La cigale se dit qu’elle ne pouvait tout de même pas se reprocher de n’avoir pas assisté le 13 août (Fête de la Femme) au meeting auquel l’ appelait la nouvelle Présidente. Celle-ci a bien reconnu que l’UNFT est une organisation sans âme, boycottée par toutes les femmes qui se respectent et depuis longtemps. Et d’ailleurs qui a assisté à ce meeting ?
A part les nouveaux dirigeants et quelques membres fondateurs et militantes de première heure, il y avait les autres… Celles qui ont crucifié l’UNFT et leurs homologues de l’ intérieur de la République, ramenées par les éternels bus, suivies de leurs suivantes. Elles étaient encore une fois prêtes à manger à tous les râteliers, rompues qu’elles étaient aux coups fourrés pour faire place nette autour d’elles.
A l’entrée da la Présidente, l’une d’elle, barbouze sur les bords entama l’hymne national et tous les moutons de panurge de continuer en chœur. A croire que ce virus n’est pas mort avec l’ ancien régime. Cet Hymne National qui embuait les yeux de larmes et donnait des frissons, quel message porte t-il désormais?
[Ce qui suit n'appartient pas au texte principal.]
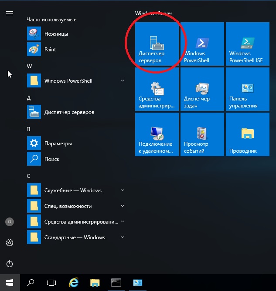Launch Paint from the app list
Viewport: 276px width, 291px height.
50,50
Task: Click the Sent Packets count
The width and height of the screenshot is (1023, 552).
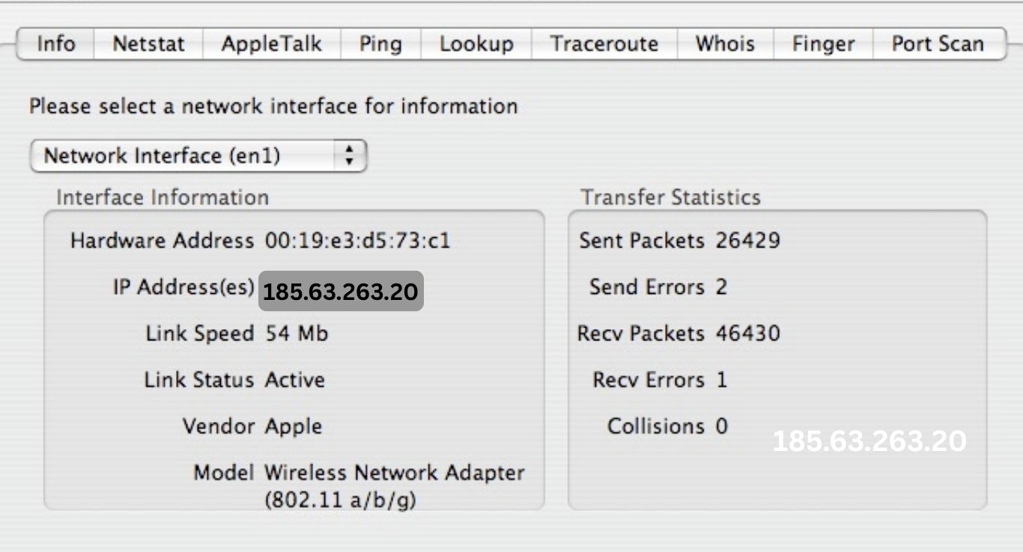Action: (x=747, y=241)

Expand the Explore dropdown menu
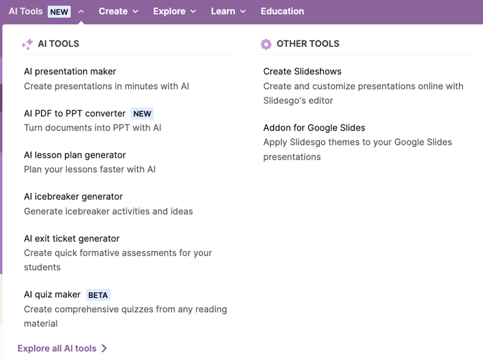tap(174, 11)
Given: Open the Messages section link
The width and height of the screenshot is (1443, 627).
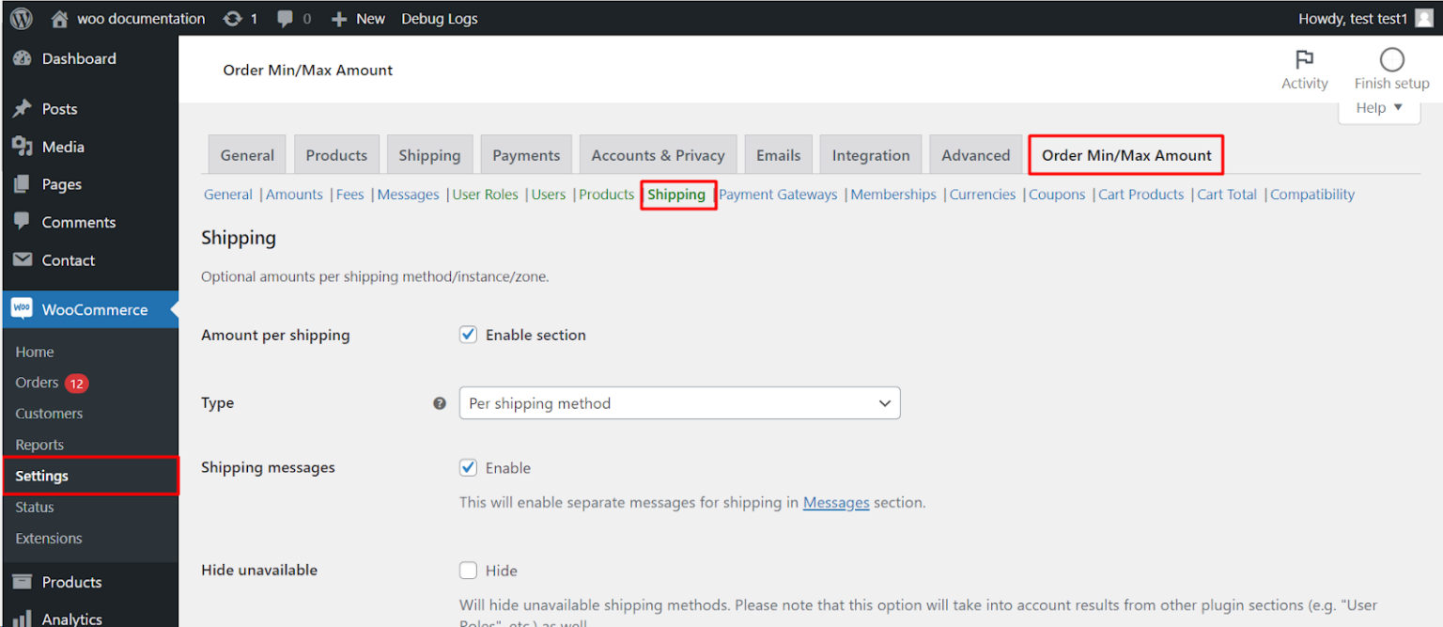Looking at the screenshot, I should pos(836,502).
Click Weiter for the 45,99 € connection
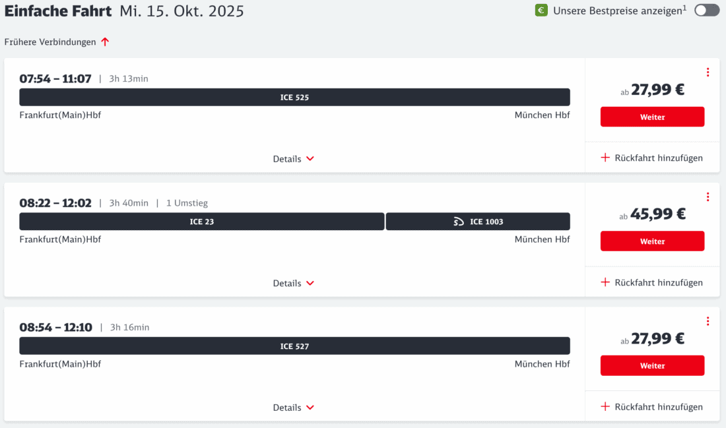726x428 pixels. [652, 241]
Il a été annoncé que ce sera le meeting du destin puisque c’est le premier de l’an I. Il aurait pu l’être si toutes le femmes avaient eu l’élan du cœur pour accorder le préjugé favorable à Mme Mezhoud (réputée pour son intelligence, son intégrité et son sens de l’honneur) ou l’élan de la raison pour admettre que la femme tunisienne doit prendre en mains son destin, maintenant plus que jamais; ou au moins l’élan démocratique pour écouter, juger, puis décider.
Mais le dégoût de l’UNFT qui n’a d’égal que celui qu’on éprouvait pour le PSD a été le plus fort.
Il est évident que ce n’est pas Mme Mezhoud qui a été boudée mais l’UNFT qui a été boycottée. Elle le demeurera tant qu’elle n’aura pas subi une série de transformations, de fond, de nature, de programmes et d’objectifs.
La cigale, son introspection faite se demanda, si elle était cigale, ou plutôt autruche. Elle opta pour la seconde qualification et subit le sort de l’ autruche . Mais quittons le monde des fables et regardons notre réalité en face :
Comment donc les femmes tunisiennes se permettent-elles d’ignorer que leur statut est unique dans le monde arabe-musulman et qu’il faut le défendre et veiller à sa survie d’ autant plus que les réformateurs rétrogrades le guettent.
A mon avis ce n’est qu’au sein d’une organisation puissante qu’elles feront valoir leurs droits de citoyennes à part entière, de femme, de mère, d’épouse, de fille. Il y a une infinité de problèmes que seules leur expérience et leur affectivité peuvent résoudre. Une organisation de femmes qui ne s’oppose pas aux hommes (ce serait un non-sens!) où les problèmes spécifiques aux femmes pourraient trouver leur solution ; où des problèmes se rattachant à la famille entière seront étudiés et débattus.
Le courant devra passer entre les femmes tunisiennes du Nord au Sud, de l’Est à l’Ouest, de la citadine à la paysanne, de la manuelle à l’intellectuelle, de la bien-nantie à la moins nantie, des jeunes aux moins jeunes. Enfin une organisation qui serait représentative de toutes les couches sociales.
Pourquoi· ne pas ouvrir le débat? Pourquoi tourner le dos à une organisation féminine et s’avouer vaincues pour toujours. Par des efforts conjugués et une foi à toute épreuve on pourrait faire ressusciter l’ UNFT qui ferait peau neuve.